Requirement ::
Your output should be the lines below from the one with "How do I perform: Click" through the one with "Screen dimensions: 868x340", copied exactly, pictures excluded.
Working data Start Marker
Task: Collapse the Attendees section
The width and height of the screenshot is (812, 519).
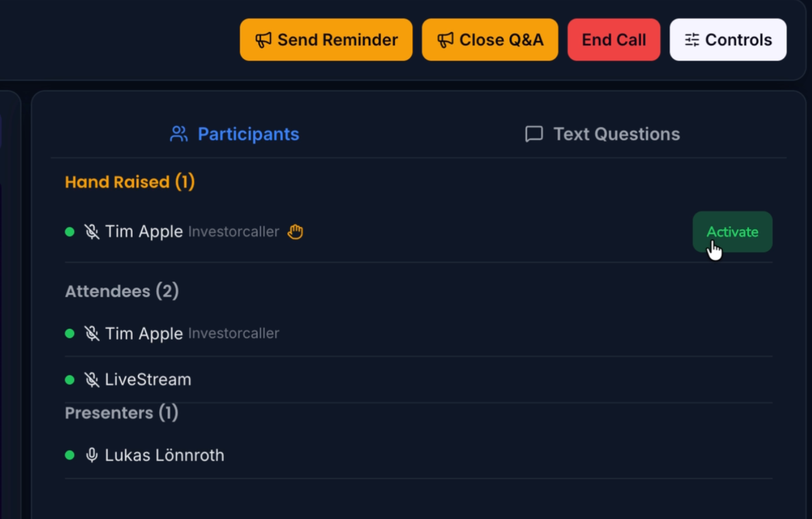Action: (x=122, y=291)
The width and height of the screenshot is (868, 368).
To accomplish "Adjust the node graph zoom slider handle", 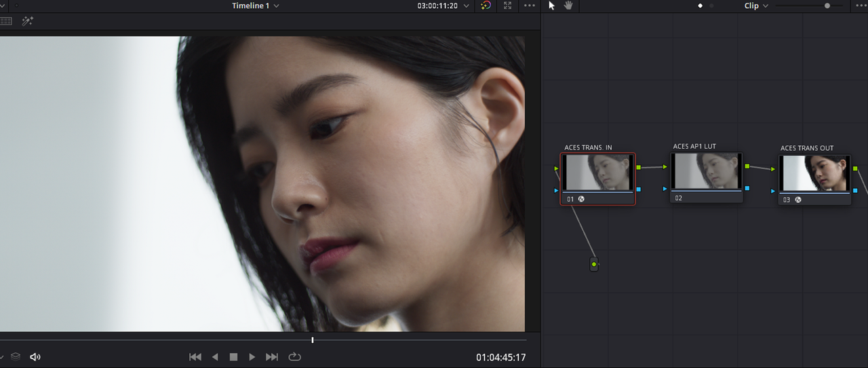I will click(827, 5).
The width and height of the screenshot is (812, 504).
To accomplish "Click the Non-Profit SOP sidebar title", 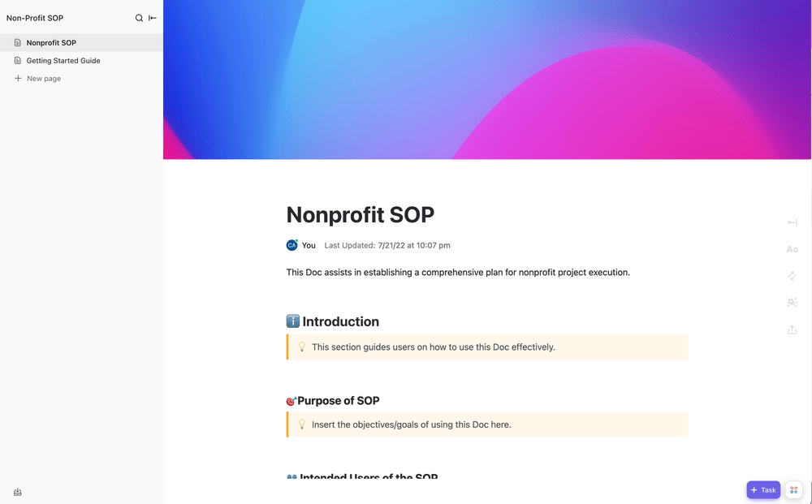I will pyautogui.click(x=35, y=18).
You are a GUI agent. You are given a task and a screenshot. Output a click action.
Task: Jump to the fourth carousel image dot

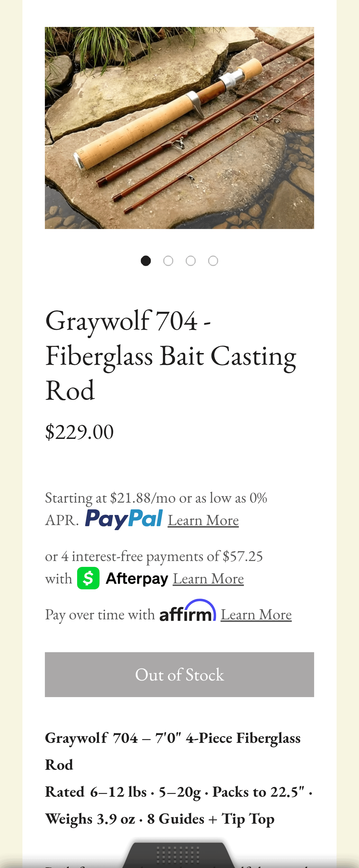(x=213, y=261)
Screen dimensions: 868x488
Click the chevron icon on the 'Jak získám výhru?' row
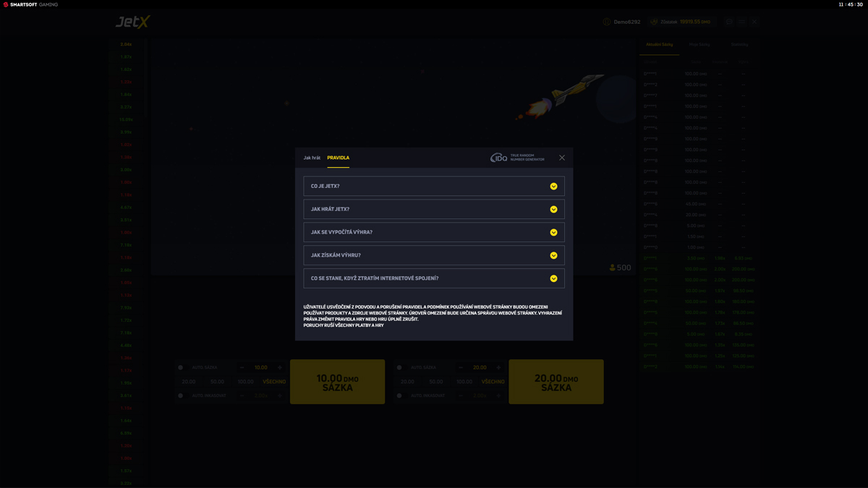point(553,255)
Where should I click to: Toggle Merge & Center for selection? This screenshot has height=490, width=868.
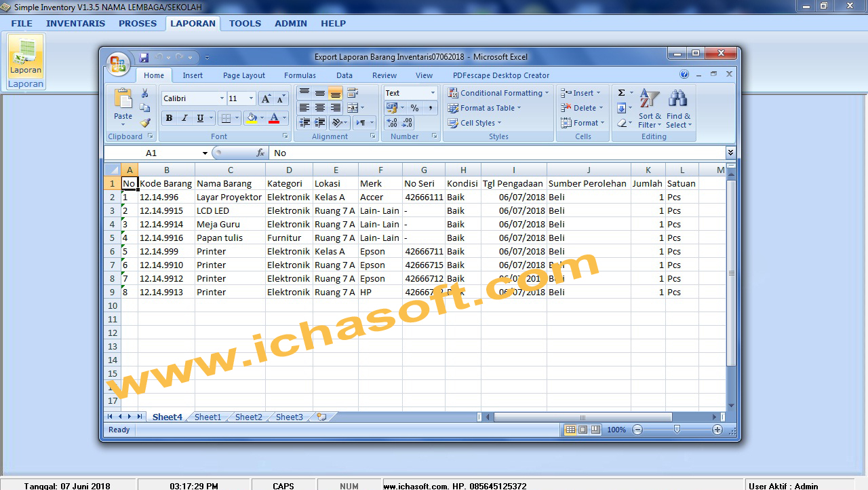(353, 108)
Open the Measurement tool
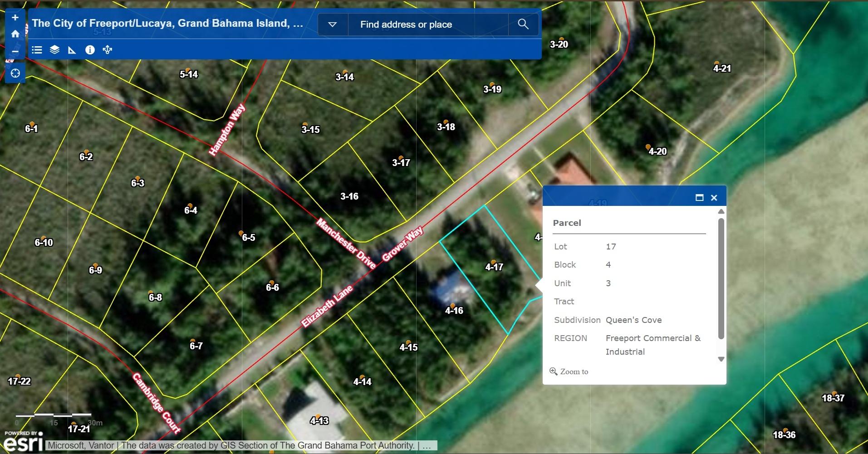 point(72,50)
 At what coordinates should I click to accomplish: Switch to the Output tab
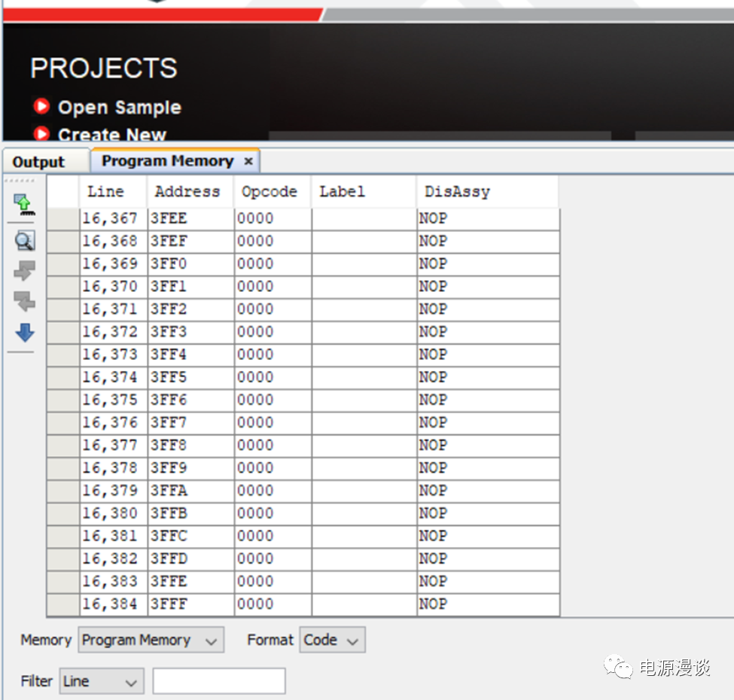[39, 162]
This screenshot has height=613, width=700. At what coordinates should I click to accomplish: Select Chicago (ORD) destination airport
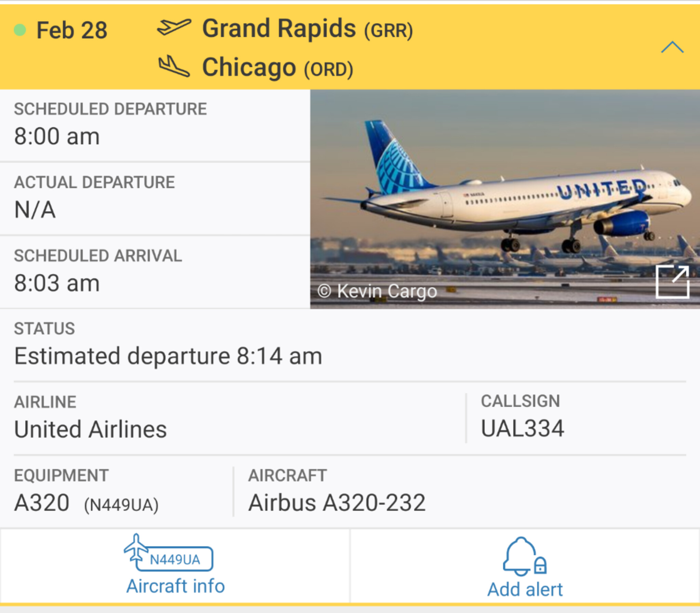coord(277,67)
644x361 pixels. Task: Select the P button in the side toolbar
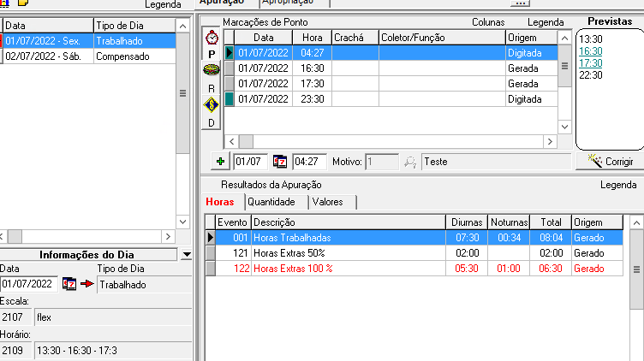click(x=212, y=54)
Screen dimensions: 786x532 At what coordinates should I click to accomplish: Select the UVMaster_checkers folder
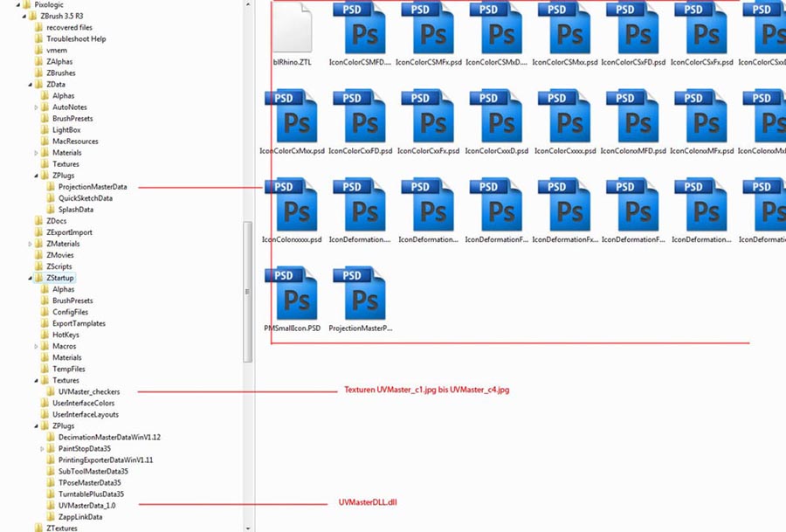point(88,392)
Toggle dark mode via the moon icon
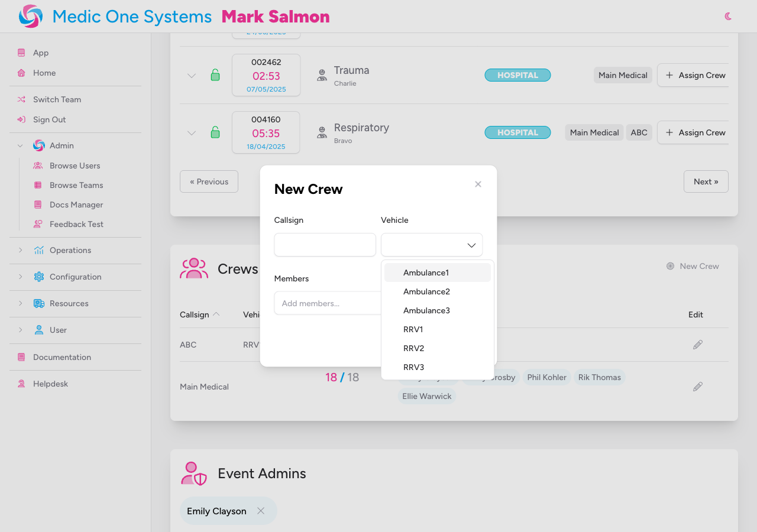The width and height of the screenshot is (757, 532). pos(727,16)
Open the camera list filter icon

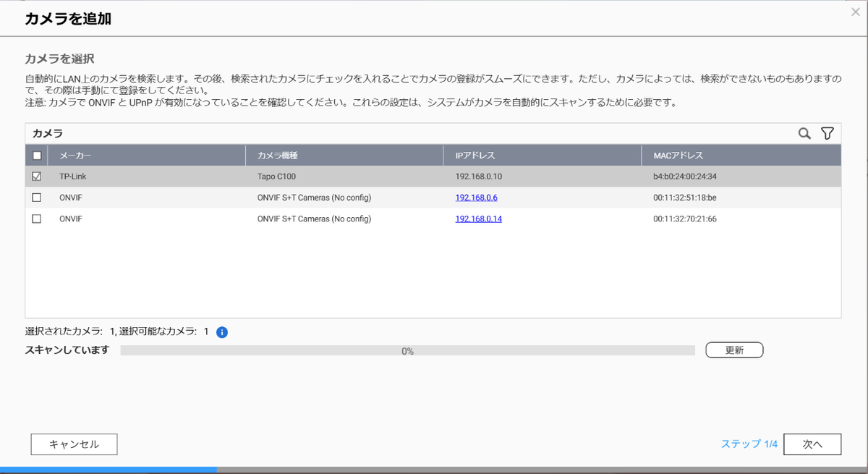pos(827,134)
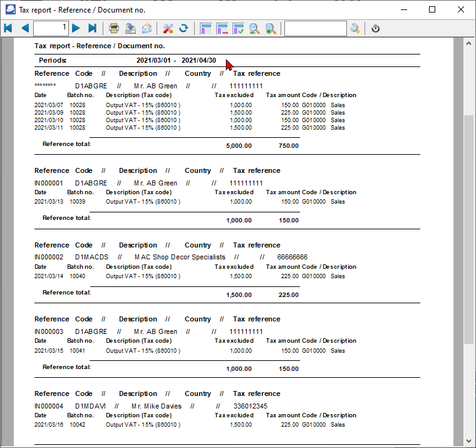The width and height of the screenshot is (476, 448).
Task: Go to the previous report page
Action: coord(25,28)
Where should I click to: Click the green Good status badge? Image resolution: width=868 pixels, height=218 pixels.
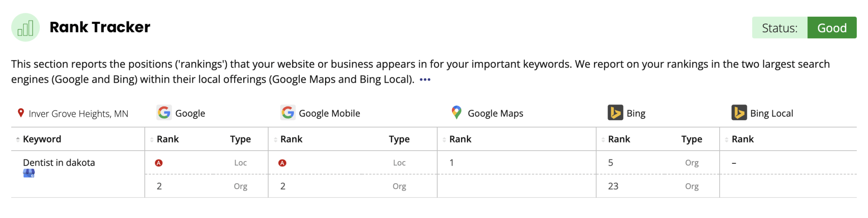[832, 28]
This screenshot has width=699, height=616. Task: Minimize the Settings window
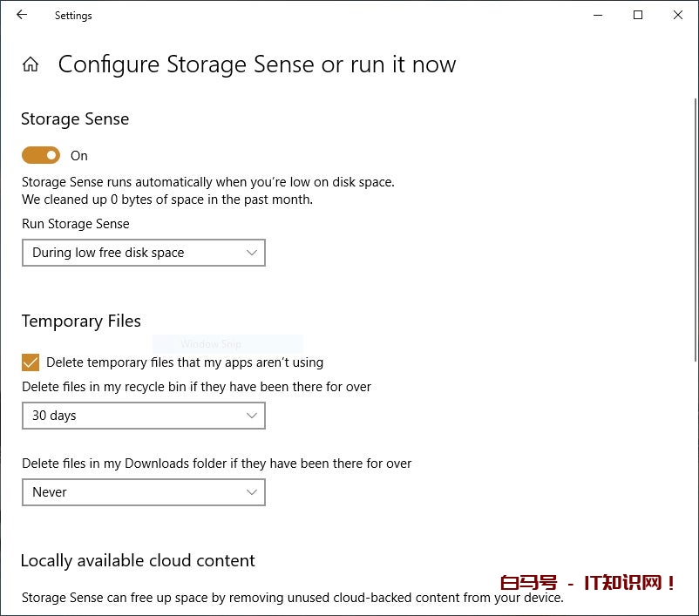point(598,15)
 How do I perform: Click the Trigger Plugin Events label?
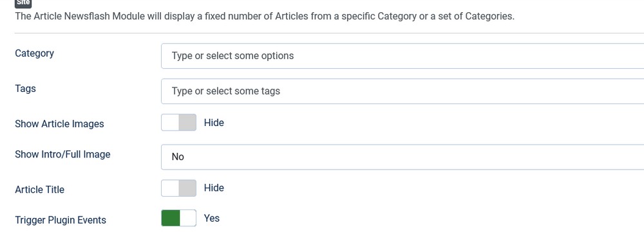point(61,220)
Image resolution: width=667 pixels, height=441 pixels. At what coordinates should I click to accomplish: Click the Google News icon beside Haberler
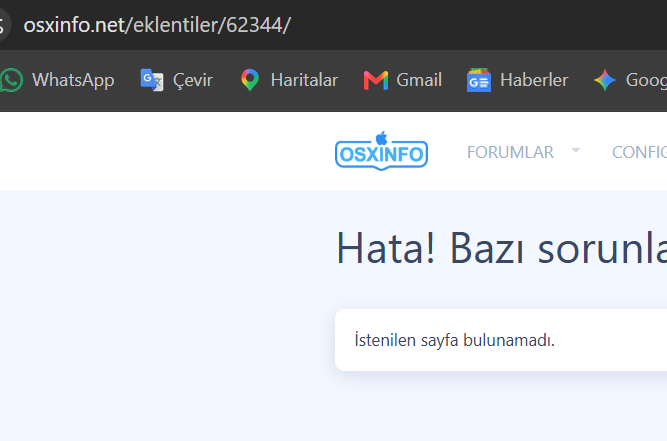click(479, 80)
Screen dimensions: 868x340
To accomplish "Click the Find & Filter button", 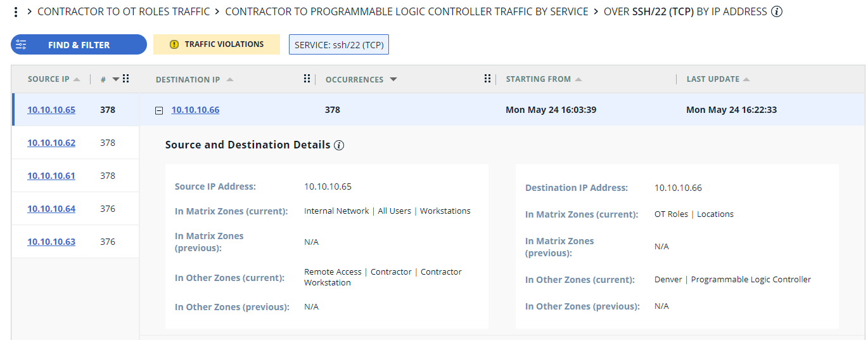I will click(79, 45).
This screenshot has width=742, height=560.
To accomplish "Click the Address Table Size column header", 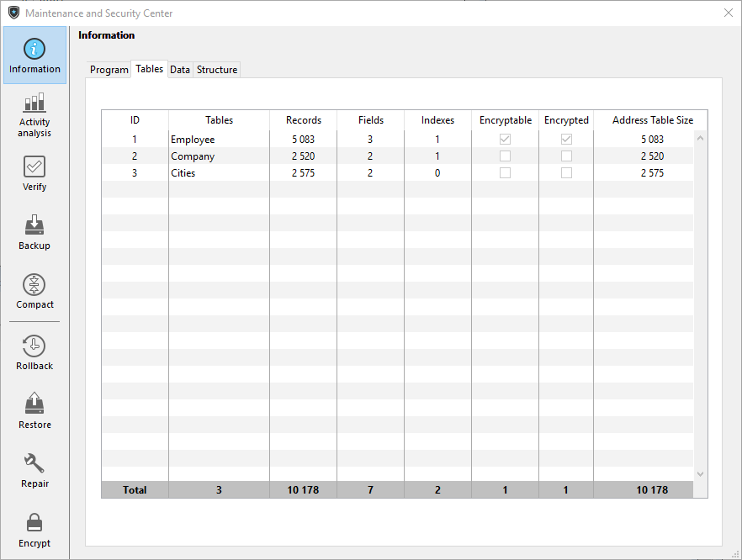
Working data End Marker
Exercise response ::
 How do I perform: Click the Trigger Plugin Events label?
point(61,220)
Image resolution: width=667 pixels, height=441 pixels. At what coordinates should I click to accomplish: Click the Google News icon beside Haberler
click(479, 80)
Screen dimensions: 868x340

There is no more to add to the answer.